■ **Source data**
= = = = =
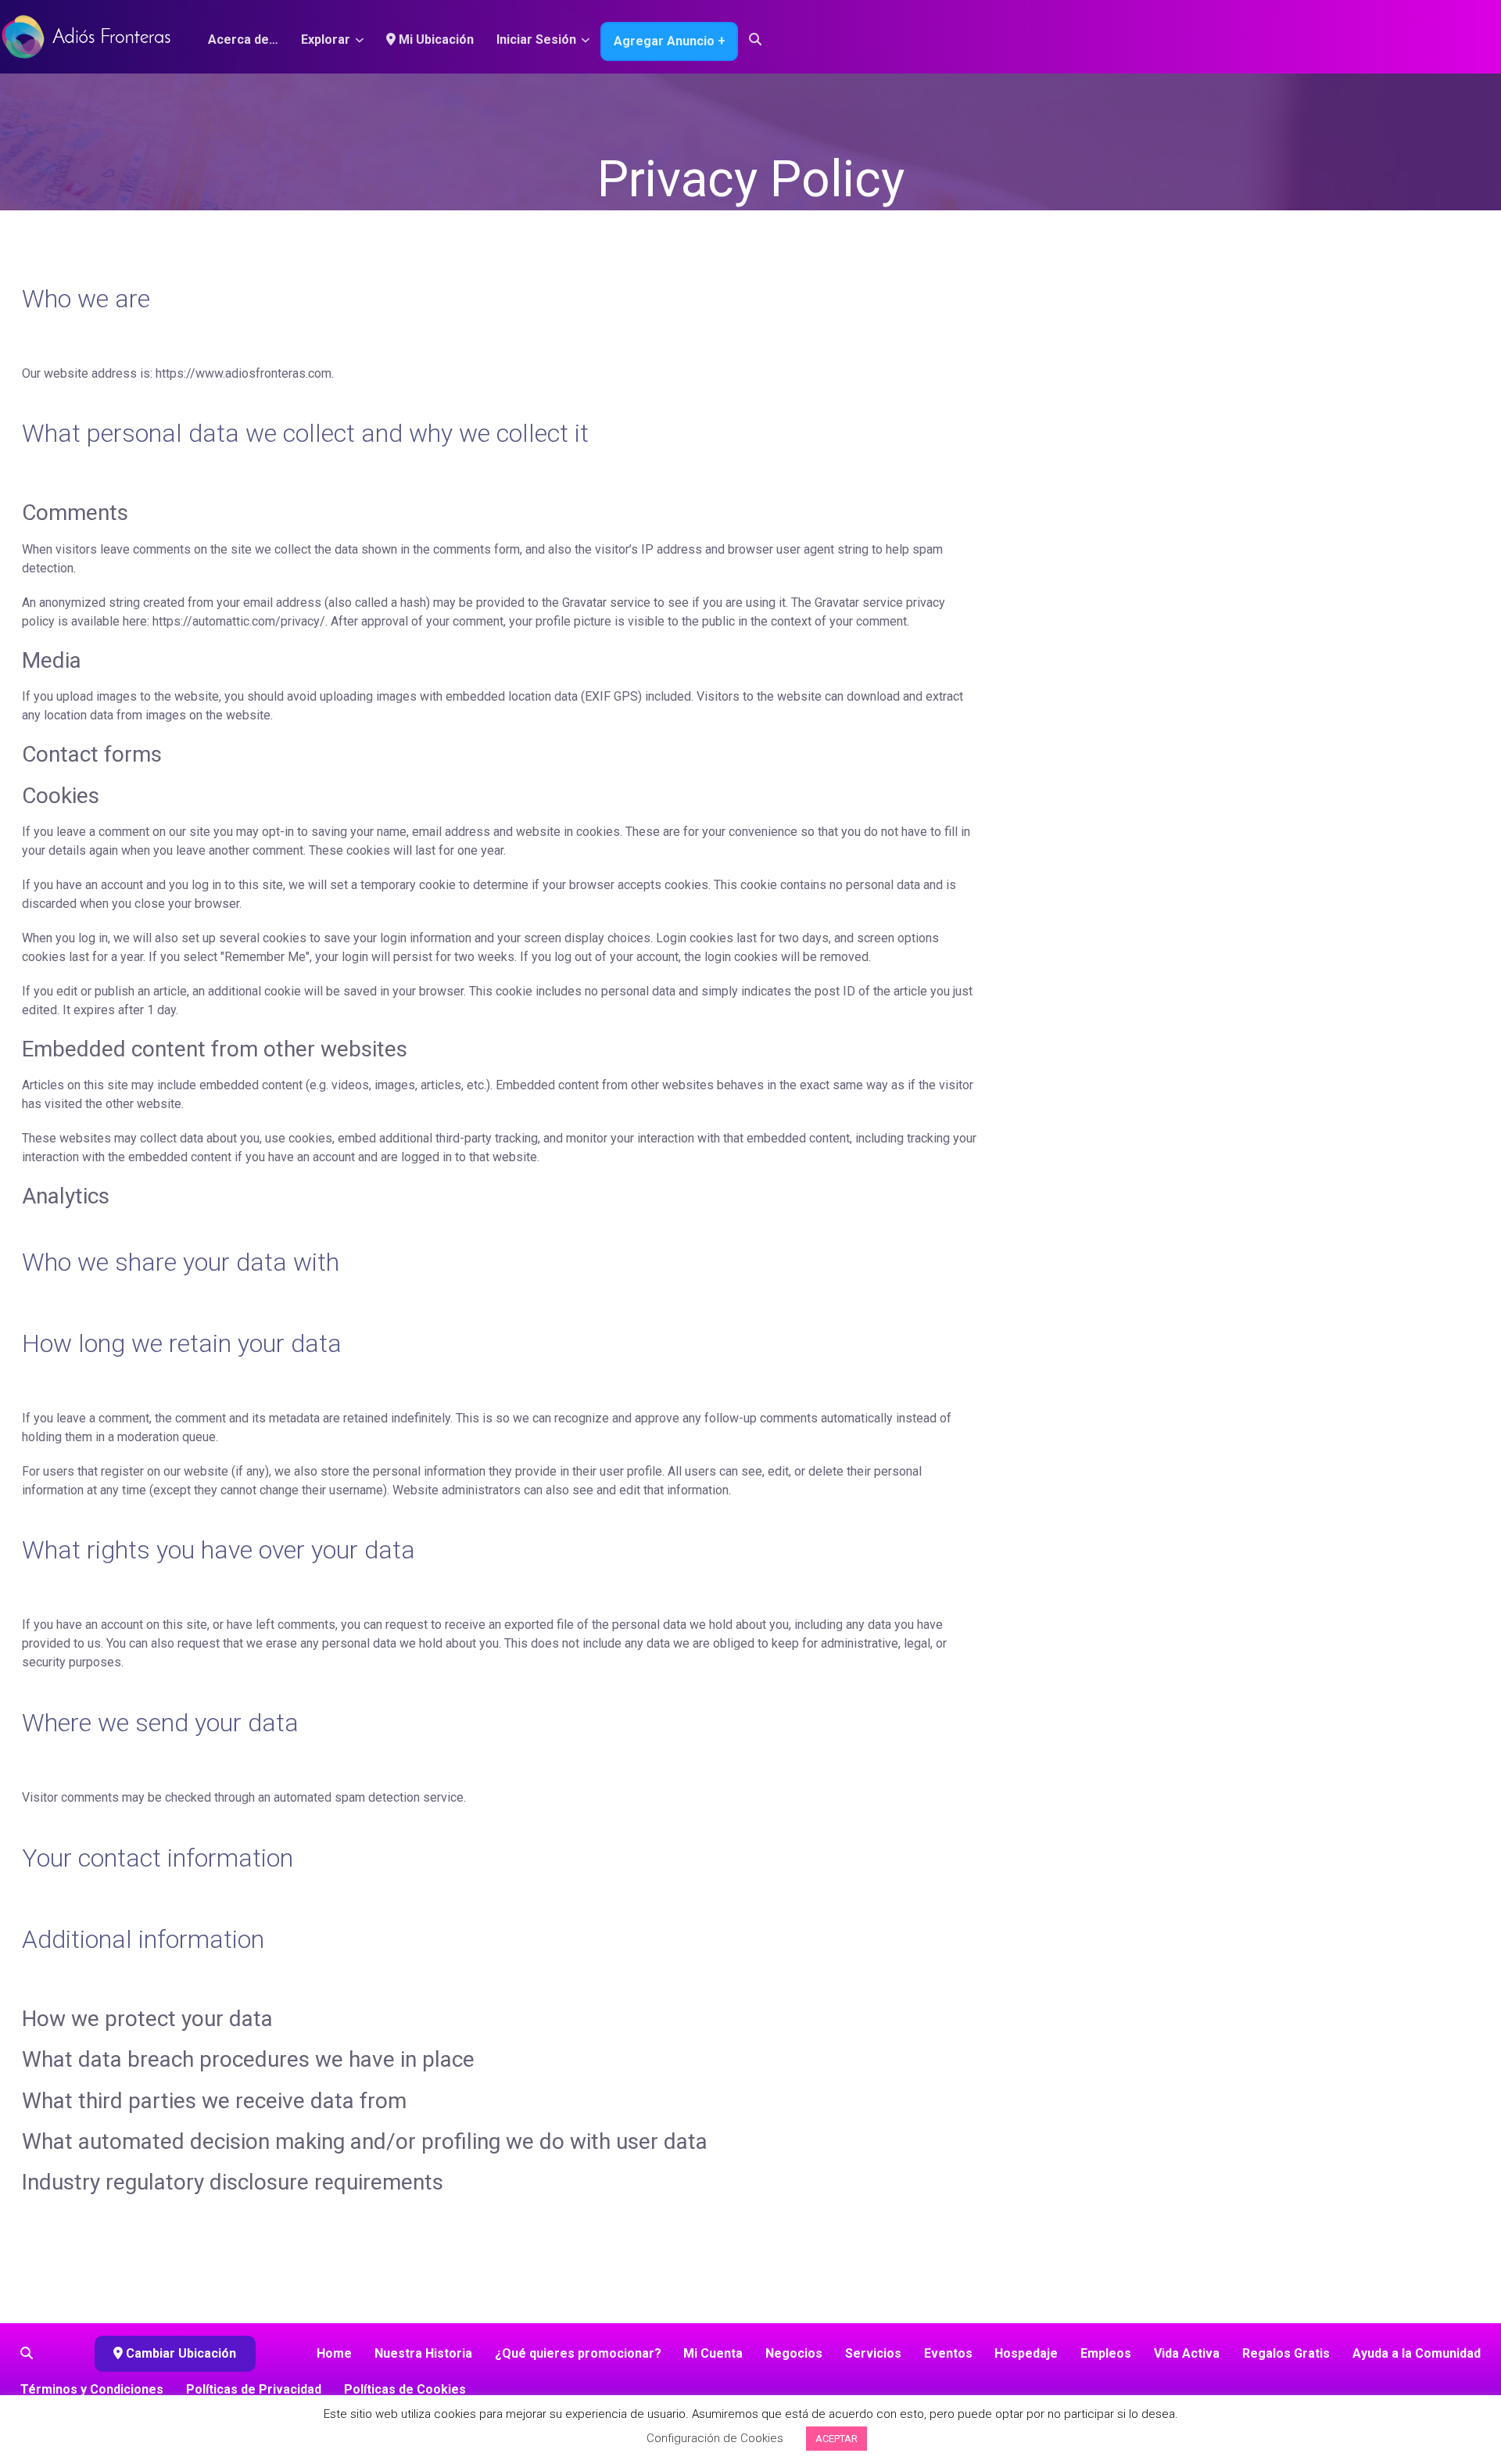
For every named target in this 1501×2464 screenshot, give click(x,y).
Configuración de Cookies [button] (715, 2438)
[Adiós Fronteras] (86, 35)
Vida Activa (1187, 2353)
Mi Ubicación (435, 39)
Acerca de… (243, 39)
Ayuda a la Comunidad (1416, 2353)
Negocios (793, 2353)
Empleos (1105, 2353)
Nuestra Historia (423, 2353)
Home (334, 2353)
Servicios (873, 2353)
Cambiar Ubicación (179, 2353)
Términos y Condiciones (91, 2389)
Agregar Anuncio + (669, 41)
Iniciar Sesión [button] (536, 39)
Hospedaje (1026, 2353)
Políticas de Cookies (405, 2389)
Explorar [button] (325, 39)
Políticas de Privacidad (253, 2389)
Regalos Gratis (1286, 2353)
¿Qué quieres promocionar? (578, 2353)
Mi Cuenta (713, 2353)
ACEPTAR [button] (836, 2438)
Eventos (948, 2353)
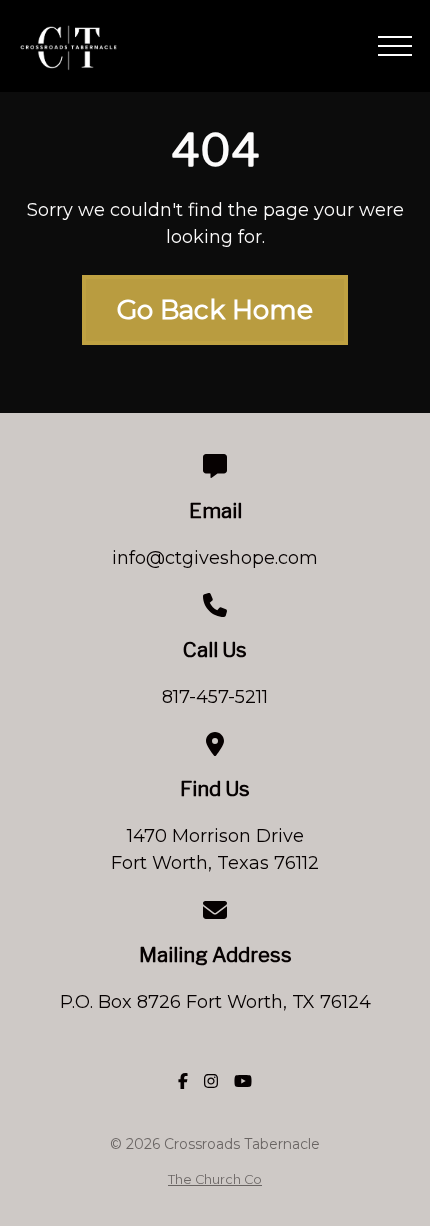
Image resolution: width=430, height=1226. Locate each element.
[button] (395, 46)
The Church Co (215, 1179)
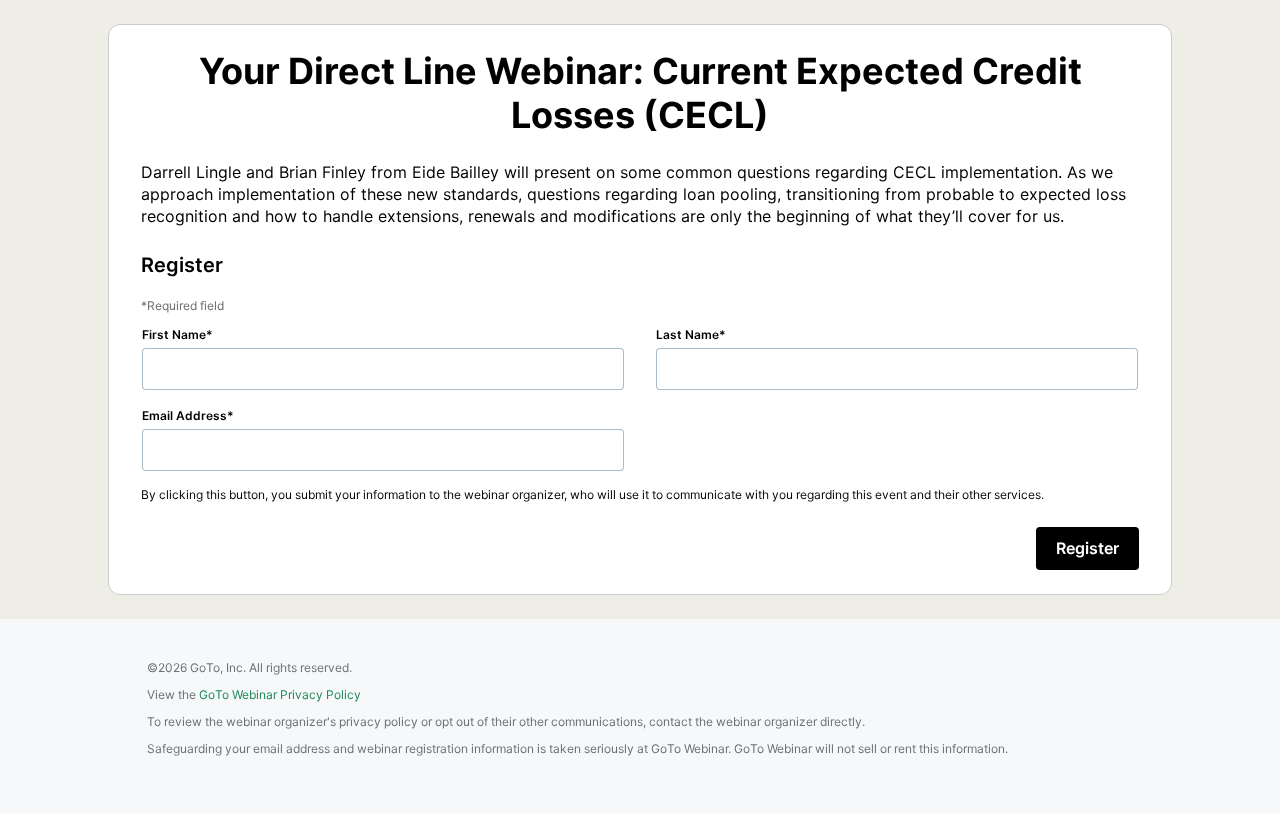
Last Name (687, 334)
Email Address (184, 415)
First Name (174, 334)
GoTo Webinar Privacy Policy (280, 694)
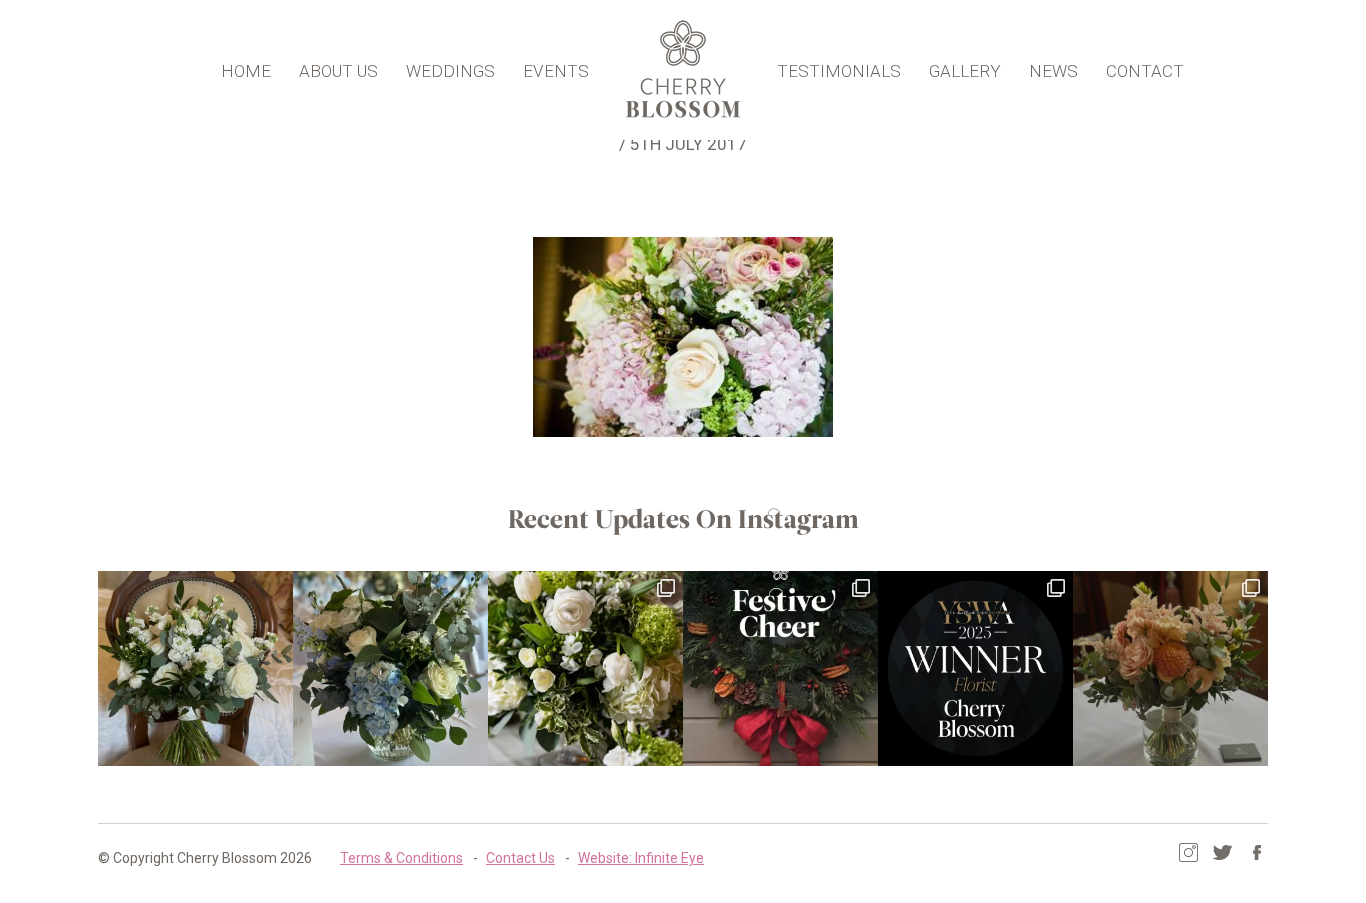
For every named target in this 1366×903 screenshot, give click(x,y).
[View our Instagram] (1188, 852)
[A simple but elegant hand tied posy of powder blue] (390, 668)
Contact (1145, 71)
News (1053, 71)
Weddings (450, 71)
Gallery (965, 71)
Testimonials (839, 71)
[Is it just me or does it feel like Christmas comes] (780, 668)
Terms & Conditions (401, 858)
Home (246, 71)
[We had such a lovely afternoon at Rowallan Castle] (1170, 668)
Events (556, 71)
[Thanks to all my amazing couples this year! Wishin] (585, 668)
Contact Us (520, 858)
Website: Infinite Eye (641, 858)
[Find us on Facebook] (1256, 852)
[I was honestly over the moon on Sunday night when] (975, 668)
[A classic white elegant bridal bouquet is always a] (195, 668)
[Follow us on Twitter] (1222, 852)
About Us (338, 71)
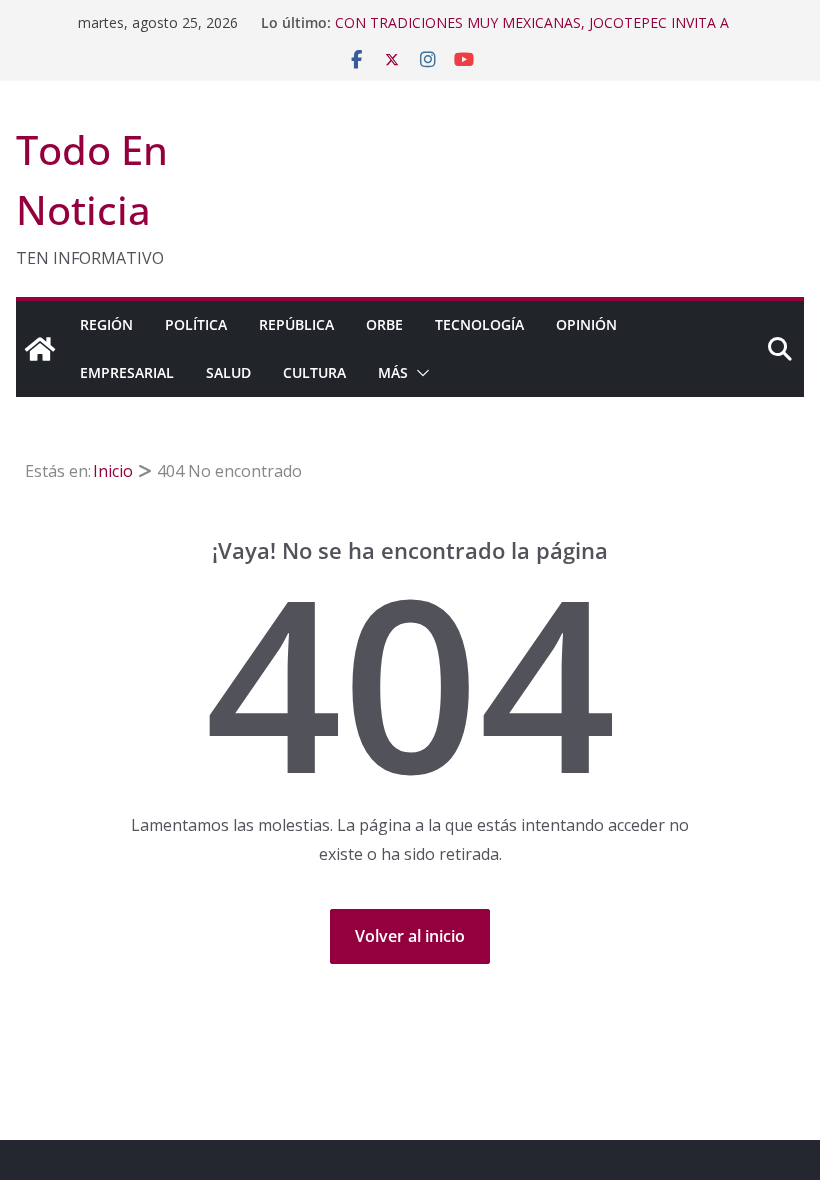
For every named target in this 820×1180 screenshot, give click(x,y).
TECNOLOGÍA (479, 324)
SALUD (228, 372)
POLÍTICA (196, 324)
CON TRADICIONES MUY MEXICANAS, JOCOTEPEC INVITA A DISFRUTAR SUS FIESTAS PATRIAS (532, 32)
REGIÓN (106, 324)
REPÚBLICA (296, 324)
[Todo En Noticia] (40, 349)
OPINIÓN (586, 324)
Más (393, 372)
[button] (419, 373)
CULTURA (314, 372)
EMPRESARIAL (127, 372)
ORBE (384, 324)
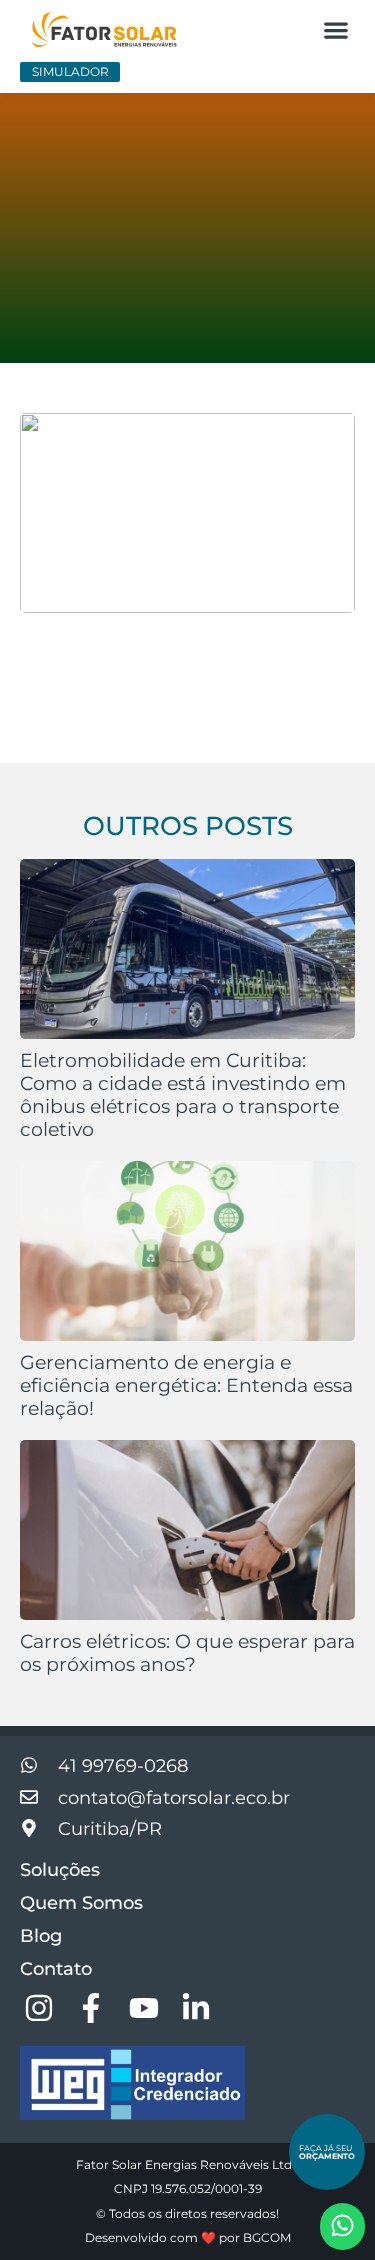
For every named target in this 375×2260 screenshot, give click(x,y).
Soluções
= = = = =
■ **About this exercise**
Please copy out each line above exactly as written, but not the pictures.

■ **Answer section**
For every named target in this 1501×2464 screenshot, give click(x,y).
Configuración de Cookies [button] (715, 2438)
[Adiós Fronteras] (86, 35)
Vida Activa (1187, 2353)
Mi Ubicación (435, 39)
Acerca de… (243, 39)
Ayuda a la Comunidad (1416, 2353)
Negocios (793, 2353)
Empleos (1105, 2353)
Nuestra Historia (423, 2353)
Home (334, 2353)
Servicios (873, 2353)
Cambiar Ubicación (179, 2353)
Términos y Condiciones (91, 2389)
Agregar Anuncio + (669, 41)
Iniciar Sesión [button] (536, 39)
Hospedaje (1026, 2353)
Políticas de Cookies (405, 2389)
Explorar [button] (325, 39)
Políticas de Privacidad (253, 2389)
Regalos Gratis (1286, 2353)
¿Qué quieres promocionar? (578, 2353)
Mi Cuenta (713, 2353)
ACEPTAR [button] (836, 2438)
Eventos (948, 2353)
Image resolution: width=430, height=1226. Locate each element.
[button] (395, 46)
The Church Co (215, 1179)
Last Name (687, 334)
Email Address (184, 415)
First Name (174, 334)
GoTo Webinar Privacy Policy (280, 694)
For every named target in this 1366×903 screenshot, give click(x,y).
[View our Instagram] (1188, 852)
[A simple but elegant hand tied posy of powder blue] (390, 668)
Contact (1145, 71)
News (1053, 71)
Weddings (450, 71)
Gallery (965, 71)
Testimonials (839, 71)
[Is it just me or does it feel like Christmas comes] (780, 668)
Terms & Conditions (401, 858)
Home (246, 71)
[We had such a lovely afternoon at Rowallan Castle] (1170, 668)
Events (556, 71)
[Thanks to all my amazing couples this year! Wishin] (585, 668)
Contact Us (520, 858)
Website: Infinite Eye (641, 858)
[Find us on Facebook] (1256, 852)
[I was honestly over the moon on Sunday night when] (975, 668)
[A classic white elegant bridal bouquet is always a] (195, 668)
[Follow us on Twitter] (1222, 852)
About Us (338, 71)
For every named target in this 820×1180 screenshot, give click(x,y).
TECNOLOGÍA (479, 324)
SALUD (228, 372)
POLÍTICA (196, 324)
CON TRADICIONES MUY MEXICANAS, JOCOTEPEC INVITA A DISFRUTAR SUS FIESTAS PATRIAS (532, 32)
REGIÓN (106, 324)
REPÚBLICA (296, 324)
[Todo En Noticia] (40, 349)
OPINIÓN (586, 324)
Más (393, 372)
[button] (419, 373)
CULTURA (314, 372)
EMPRESARIAL (127, 372)
ORBE (384, 324)
For every named target in this 375×2260 screenshot, give click(x,y).
Soluções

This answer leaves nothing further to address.